_Page text_:
The Collected Letters, Volume 27


TC TO KARL AUGUST VARNHAGEN VON ENSE ; 6 June 1852; DOI: 10.1215/lt-18520606-TC-KAVE-01; CL 27: 135-140


Chelsea, London, 6 june, 1852—

My dear Sir,

Since you last heard of me, I have been reading and inquiring not a little about Frederick the Great; and have often had it in view to write to you, but was always driven back by the vague state of my affairs in that quarter. For all is yet vague; I may say chaotic, pathless,—and on the whole, my studies (if they deserve that name) have hitherto served less to afford me direct vision on the subject, than to shew what darkness still envelopes it for me. Books here are pretty abundant upon Frederick, for he has always been an object of interest to the English; but on the whole not the right Books,—the right Books, materials and helps are not accessible here, and indeed do not exist here even if one could (which I cannot) sit in the British Museum to read them. On the other hand, importation of Books from Germany, I find, is intolerably tedious and uncertain:—in short, I have to admit that my real progress, in proportion to my labour, is quite mournfully small; and after struggling with so many dull reporters, Preuss (in all forms), Ranke, Frédéric (Œuvres de, in two editions), Voltaire, Lloyd (Tempelhof still unattainable), Jomini, Archenholz, Retzow,1 not to speak of Zimmermann, Nicolai, Denina &c &c, “reporters” enough,—I find the thing reported of still hovering at an immeasurable distance, and only revealing itself to me in fitful enigmatic glimpses, not quite identical with any of the “reports” I have heard!— Add to which, I have no definite literary object of my own in view, to animate me in those inquiries; nothing but a natural human curiosity, and love of the Heroic, in the absence of other livelier interests from my sphere of work at present: you may figure I have not been a very victorious labourer for the last 7 or 8 months!

Nevertheless, I decidedly grow in love for my Hero, as I go on; and can by no means decide to throw him up at this stage of the inquiry. That I should ever write anything on Fk seems more and more unlikely; but perhaps it would be good that my reading upon him, which has been a kind of intermittent pursuit with me all my life, should now finish and complete itself at last. Accordingly friend Neuberg, I believe, has now another small cargo of Books on the road for me; nay other wider schemes of inquiry are opening: one way or other, I suppose, I ought to play the game out.

_Work to do_: Rewrite the stretch from "Nevertheless, I decidedly" through "the game out." of the letter about Frederick the Great, putting "the King" wherever "my Hero" appears. The rows below are separate material and have no connection to the letter.

_Excerpted records_:
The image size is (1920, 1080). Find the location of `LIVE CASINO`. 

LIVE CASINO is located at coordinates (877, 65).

--

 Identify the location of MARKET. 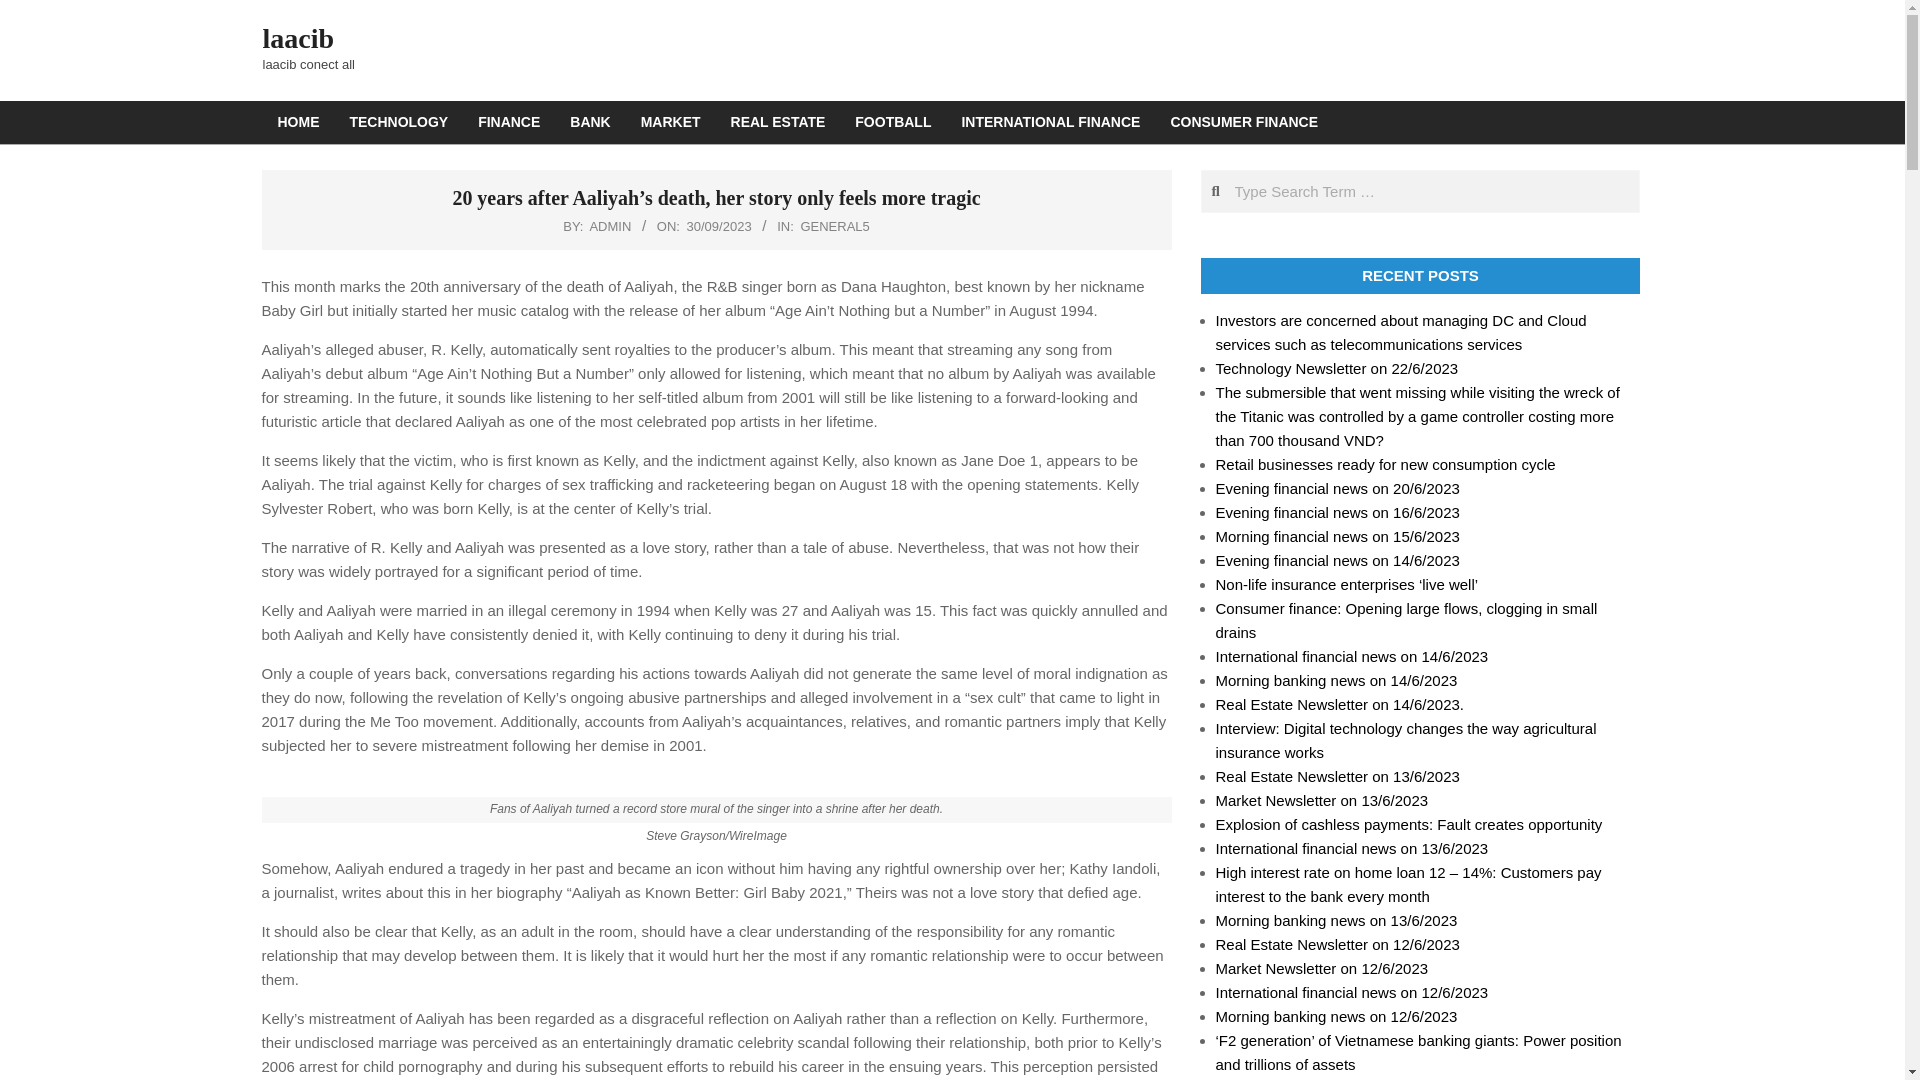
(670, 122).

_Result of this exercise_:
Nevertheless, I decidedly grow in love for the King, as I go on; and can by no means decide to throw him up at this stage of the inquiry. That I should ever write anything on Fk seems more and more unlikely; but perhaps it would be good that my reading upon him, which has been a kind of intermittent pursuit with me all my life, should now finish and complete itself at last. Accordingly friend Neuberg, I believe, has now another small cargo of Books on the road for me; nay other wider schemes of inquiry are opening: one way or other, I suppose, I ought to play the game out.